▶ **TASK DESCRIPTION**
Please go line by line through the material and copy each one containing the word "timestamp".
++++++++++++++++++++
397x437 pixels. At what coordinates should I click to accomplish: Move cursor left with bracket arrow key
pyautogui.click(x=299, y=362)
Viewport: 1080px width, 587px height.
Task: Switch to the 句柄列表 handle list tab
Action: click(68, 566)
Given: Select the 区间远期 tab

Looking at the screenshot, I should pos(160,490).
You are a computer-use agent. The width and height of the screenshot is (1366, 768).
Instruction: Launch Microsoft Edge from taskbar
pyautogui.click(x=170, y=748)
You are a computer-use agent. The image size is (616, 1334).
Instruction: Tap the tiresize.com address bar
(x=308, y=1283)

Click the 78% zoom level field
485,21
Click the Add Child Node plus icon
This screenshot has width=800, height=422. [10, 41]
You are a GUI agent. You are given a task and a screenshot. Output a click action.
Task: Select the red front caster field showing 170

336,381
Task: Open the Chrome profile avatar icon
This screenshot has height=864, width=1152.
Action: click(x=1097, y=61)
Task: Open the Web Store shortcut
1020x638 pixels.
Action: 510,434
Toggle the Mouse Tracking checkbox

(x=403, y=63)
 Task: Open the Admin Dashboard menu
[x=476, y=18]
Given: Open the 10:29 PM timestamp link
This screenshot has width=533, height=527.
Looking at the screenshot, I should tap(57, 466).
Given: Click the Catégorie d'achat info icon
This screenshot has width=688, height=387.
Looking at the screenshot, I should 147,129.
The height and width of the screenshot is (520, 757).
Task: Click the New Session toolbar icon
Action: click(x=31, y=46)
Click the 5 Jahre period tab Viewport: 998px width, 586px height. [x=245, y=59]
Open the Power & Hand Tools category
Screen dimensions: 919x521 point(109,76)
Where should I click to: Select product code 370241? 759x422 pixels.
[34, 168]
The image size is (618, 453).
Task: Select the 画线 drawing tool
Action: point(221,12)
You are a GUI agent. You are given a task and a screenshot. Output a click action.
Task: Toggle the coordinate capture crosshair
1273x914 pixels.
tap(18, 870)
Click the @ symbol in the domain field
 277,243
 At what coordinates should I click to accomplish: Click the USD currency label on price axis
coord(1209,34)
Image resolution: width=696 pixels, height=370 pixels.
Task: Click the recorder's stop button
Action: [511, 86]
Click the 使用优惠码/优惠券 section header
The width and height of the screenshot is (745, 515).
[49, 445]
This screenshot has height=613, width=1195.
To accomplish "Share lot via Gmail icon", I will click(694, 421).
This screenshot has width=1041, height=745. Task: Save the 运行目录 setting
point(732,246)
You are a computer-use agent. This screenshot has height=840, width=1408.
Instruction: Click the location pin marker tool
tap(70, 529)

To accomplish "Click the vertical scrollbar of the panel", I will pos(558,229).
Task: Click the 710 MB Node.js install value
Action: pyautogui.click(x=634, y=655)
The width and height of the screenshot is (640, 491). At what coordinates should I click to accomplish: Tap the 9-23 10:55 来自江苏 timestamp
++++++++++++++++++++
▶ **RESULT OF THE TASK**
Given: Open the 10:29 PM timestamp link
The width and height of the screenshot is (640, 491). At what coordinates should I click to accomplish: Tap the 9-23 10:55 来自江苏 timestamp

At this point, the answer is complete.